PAGE EXTRACT:
● ● ● ● ● ● ●

<The limit of scatter dot plot - geom_point()>
When the density of the graph in a particular range is high, we cannot really figure out how dense it is, and how many dots are in the position. For a solution, we can set alpha and shape of the dots, but the solutions are not enough to solve the limitations.
ggplot(data=diamonds,aes(x=x*y*z,y=price))+geom_point()
> ggplot(data=diamonds,aes(x=x*y*z,y=price))+geom_point(alpha=0.1)
> ggplot(data=diamonds,aes(x=x*y*z,y=price))+geom_point(shape=1)
> ggplot(data=diamonds,aes(x=x*y*z,y=price))+stat_bin2d()
> ggplot(data=diamonds,aes(x=x*y*z,y=price))+stat_bin2d(bins=50)
For this example, by setting the number of bins 50, the graph becomes having 2500 rectangles in total.
by setting the number of bins yourself, you can have a more concrete frequency graph.
> ggplot(data=diamonds,aes(x=x*y*z,y=price))+stat_bin2d(bins=50)+scale_fill_gradient(low="lightblue",high="black")
> ggplot(data=diamonds,aes(x=x*y*z,y=price))+stat_bin2d(bins=50)+scale_fill_gradient(low="lightblue",high="black",limits=c(0,9000))
the legend can be set manually by adding 'limits=c()'
<stat_binhex() - hexagon bins>
>install.packages("hexbin")
>library(hexbin)
> ggplot(data=diamonds,aes(x=x*y*z,y=price))+stat_binhex()
> ggplot(data=diamonds,aes(x=x*y*z,y=price))+stat_binhex()+scale_fill_gradient(low="lightblue",high="red",limits=c(0,12000))
> ggplot(data=diamonds,aes(x=x*y*z,y=price))+stat_binhex()+scale_fill_gradient(low="lightblue",high="red",breaks=c(1000,2000,3000,4000,5000,6000,7000,8000,9000,10000,11000,12000),limits=c(0,12000))
> ggplot(data=diamonds,aes(x=x*y*z,y=price))+stat_binhex()+scale_fill_gradient(low="lightblue",high="red",breaks=c(seq(from=0,to=12000,by=1000)),limits=c(0,12000))

● ● ● ● ● ● ●

DATA:
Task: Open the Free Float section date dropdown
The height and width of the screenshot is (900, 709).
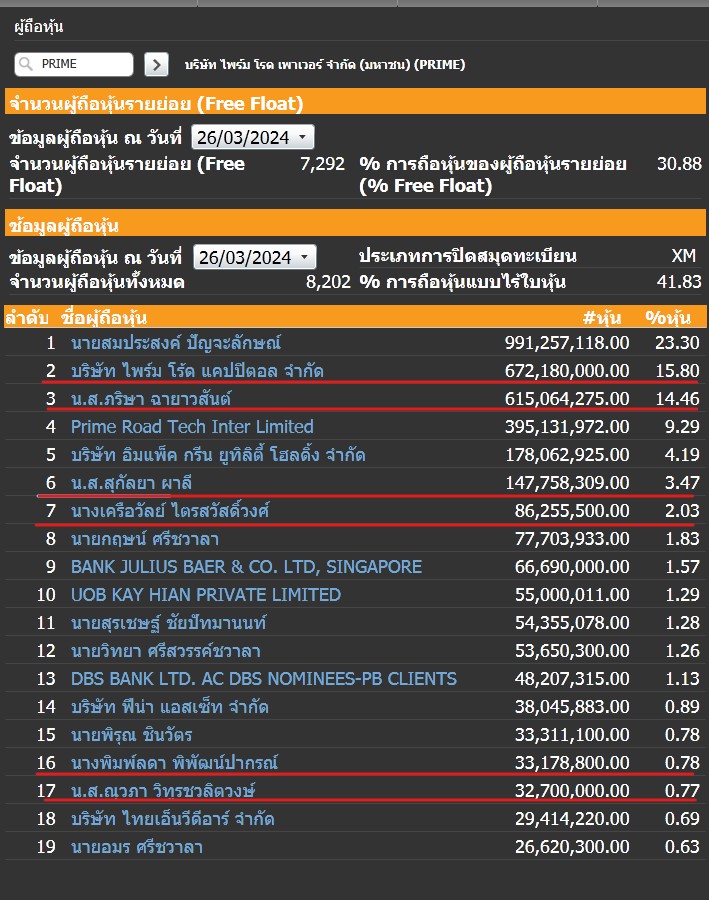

● ● ● ● ● ● ●

WHAT YOU NEED TO DO:
• A. Answer these questions about the ggplot density tutorial:
(i) Which two properties of the dots does it name as solutions that are not enough?
(ii) With the number of bins set to 50, how many rectangles does the graph have in total?
(iii) Which package is installed before stat_binhex() is used?
• B. Write the next part of the ggplot density tutorial, starting after its last line.
The material after the ggplot density tutorial is separate from it.

RESULTS FOR THE EXERCISE:
• A.
(i) Alpha and shape.
(ii) 2500.
(iii) hexbin.

• B.
seq(from=9,to=12000,by=1000) is the simple version of breaks=c(1000,2000,3000,4000,5000,6000,7000,8000,9000,10000,11000,12000)
<The reason for gray bins when setting the legend manually >
> ggplot(data=diamonds,aes(x=x*y*z,y=price))+stat_binhex()+scale_fill_gradient(low="lightblue",high="red",limits=c(0,2000))
you can set the legend manually by adding 'limits=c()'.
In this case, you should consider the range of counts carefully.
The gray hexagon represents that the frequencies(counts) of the area is over the range of legend.
<The way to jittering overlapped dots >
You may know that the limitation of the dot plot is a disability of representing frequencies.
I think jittering dots seems to fix the problem.
However, this method is only useful when using a discrete variable in x or y.
> ggplot(data=mpg,aes(x=class,y=cty))+geom_point()
you cannot know the frequencies of dots by just using geom_point()
> ggplot(data=mpg,aes(x=class,y=cty))+geom_point(position="jitter")
> ggplot(data=mpg,aes(x=class,y=cty))+geom_point(position=position_jitter(width=0.3,height=0))